That’s why i said, first install a clean 2.3 and check if this works as expected.
I don’t know what was the original situation in your system.
Is it a distributed system, how many mkp’s are installed and so on.
That is not an easy task that can be done on the fly.
For the password problem - what CMK version is this site running?
I will create a new test site tomorrow then! Originally it was working using your older plugin for the HPE iLO as well as an older Redfish plugin, which was specific to CMK 2.1. We then upgraded to 2.3 in the following method as per support’s advice: 2.1.0p32 > 2.1.0p44 > 2.2.0p27 > 2.3.0p6.

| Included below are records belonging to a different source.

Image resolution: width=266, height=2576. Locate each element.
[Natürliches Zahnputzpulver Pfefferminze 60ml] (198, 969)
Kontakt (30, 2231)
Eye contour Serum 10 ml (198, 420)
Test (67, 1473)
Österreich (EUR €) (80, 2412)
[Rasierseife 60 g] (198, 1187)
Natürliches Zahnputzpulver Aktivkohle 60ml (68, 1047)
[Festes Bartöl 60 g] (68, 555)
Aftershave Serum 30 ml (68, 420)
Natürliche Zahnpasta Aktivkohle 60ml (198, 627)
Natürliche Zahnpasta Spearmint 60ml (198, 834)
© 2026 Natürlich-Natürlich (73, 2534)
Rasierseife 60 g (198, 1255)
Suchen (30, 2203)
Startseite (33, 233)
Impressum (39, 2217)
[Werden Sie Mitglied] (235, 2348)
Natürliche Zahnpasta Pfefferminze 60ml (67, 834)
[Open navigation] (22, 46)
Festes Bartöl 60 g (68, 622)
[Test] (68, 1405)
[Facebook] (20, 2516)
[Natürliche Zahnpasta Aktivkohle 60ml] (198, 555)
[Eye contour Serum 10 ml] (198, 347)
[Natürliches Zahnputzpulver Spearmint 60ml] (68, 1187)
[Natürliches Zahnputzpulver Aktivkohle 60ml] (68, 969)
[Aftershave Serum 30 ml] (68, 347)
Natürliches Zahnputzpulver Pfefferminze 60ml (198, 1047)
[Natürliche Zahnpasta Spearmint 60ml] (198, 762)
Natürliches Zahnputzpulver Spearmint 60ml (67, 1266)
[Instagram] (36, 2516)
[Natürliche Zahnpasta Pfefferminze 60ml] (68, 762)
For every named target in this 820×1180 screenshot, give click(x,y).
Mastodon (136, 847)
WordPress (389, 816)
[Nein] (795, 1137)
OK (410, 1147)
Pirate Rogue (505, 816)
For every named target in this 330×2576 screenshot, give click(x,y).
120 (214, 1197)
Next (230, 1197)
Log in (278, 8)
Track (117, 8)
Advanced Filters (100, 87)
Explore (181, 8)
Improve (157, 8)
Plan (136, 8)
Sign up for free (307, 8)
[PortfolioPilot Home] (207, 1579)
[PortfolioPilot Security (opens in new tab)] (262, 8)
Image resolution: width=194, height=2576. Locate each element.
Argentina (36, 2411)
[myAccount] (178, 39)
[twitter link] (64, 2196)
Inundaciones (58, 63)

Then I tried to use the built-in plugin, which had these issues straight out of the box.
As I said though I will see if these issues occur on a clean site as per your reccomendations, since the upgrade path we took may have introduced a lot of deeper issues!
We are currently on 2.3.0p6 and running a single instance/site on a self-managed Ubuntu LTS 22.04 VM.
High load on the plugin should normally not exists.
The biggest difference between the old iLO Redfish and the generic Redfish is the session cache. This cache file is written with the host IP as unique identifier.
If now the same user and same IP is used by another monitoring object (should not be the case), then it can have problem. But this also should only affect single object and not all.
So I added one more ILO, and it immediately started crashing. It didn’t crash at all overnight with just a single host, but adding a second it started crashing.
I am going to try removing the host that had no issues, and seeing what happens to the new one I added today.
Hello, I’m facing the same problem as mentioned above. Updated from 2.2 to 2.3 and suddenly all redfish checks went UNKNOWN.
Installed the newest release of the plugin and I receive the same error message.
Any chance that you not removed the before installed Python packages.
With 2.1/2.2 you had to install extra Python packages with “pip install redfish ‘urllib3<2’”. These packages should be removed before or after upgrade to 2.3 as they are included now.
Also, please don’t use SNMP at the same time on this management interface, only the special agent.
This is not an upgraded site from 2.2 where redfish plugin was working before or?
Normally there are way more libs installed.
If it is a clean installation for 2.3 then i don’t know where the “normalizer” comes from. Looks strange.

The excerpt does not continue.